Des semaines de plus de 60 heures pour les cadres en dissuadent plus d’un et sont difficilement conciliables avec une vie de famille. Il existe bien sûr des exemples de mariage réussi entre exercice de la médecine et vie privée, mais ne faudrait-il pas davantage promouvoir ce genre de modèles dans les hôpitaux? Ne serait-il pas temps qu’on arrête de parler de temps partiels pour mettre en place des conditions d’embauche plus en phase avec notre époque? Plus haut on grimpe dans la hiérarchie et plus la vue devrait être belle, pourrait-on penser.

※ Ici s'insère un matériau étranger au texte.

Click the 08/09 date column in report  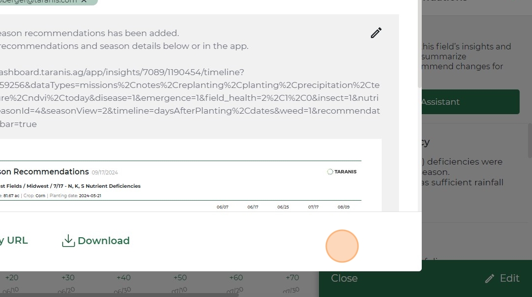(x=344, y=207)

Rien ne pourrait être plus éloigné de la vérité: les tâches deviennent presque exclusivement administratives et la marge de manœuvre insignifiante (en fonction de l’employeur). Et l’on se demande pourquoi les hôpitaux peinent à recruter...
Il faut que la médecine tienne compte des paramètres économiques, nous répète-t-on. Mais où se situe le point charnière au-delà duquel la volonté d’économiser débouche sur son contraire? Ne l’avons-nous pas franchi depuis longtemps? Un médecin a le droit de mettre fin à une consultation au bout de 20 minutes parce que l’assurance de base n’en prévoit pas une de plus. Des patients sont ainsi reconvoqués à l’hôpital une fois rentrés chez eux pour des examens qui auraient pu avoir lieu pendant leur séjour, et ce dans le seul but de réduire un déficit comptable. Est-ce bien le patient qui a la priorité, ou les coûts?
Bon. Et moi, je viens faire quoi ici? Le BMS était et reste une des principales sources d’informations du médecin suisse. Pour moi, c’est un journal qui permet un débat large et ouvert et fait la part belle aux opinions aussi diverses qu’originales. Cette liberté rédactionnelle témoigne de son exigence de qualité élevée. J’ai donc été très agréablement surpris lorsqu’on m’a proposé de rejoindre son équipe rédactionnelle.
D’importants défis nous attendent. Le format des journaux évolue à toute vitesse; certains ne paraissent plus qu’en ligne et les revenus des annonces sont en chute libre. Une seule chose est sûre, selon moi: il y aura toujours des changements. Dès aujourd’hui, j’aimerais vous inviter, chère lectrice, cher lecteur, à vous exprimer par le biais de ce canal privilégié qu’est le BMS. Le journal vit de votre participation et nous vous solliciterons toujours plus en ce sens. Un grand merci d’avoir pris le temps de me lire et merci à toutes celles et tous ceux qui m’ont témoigné leur soutien jusqu’ici.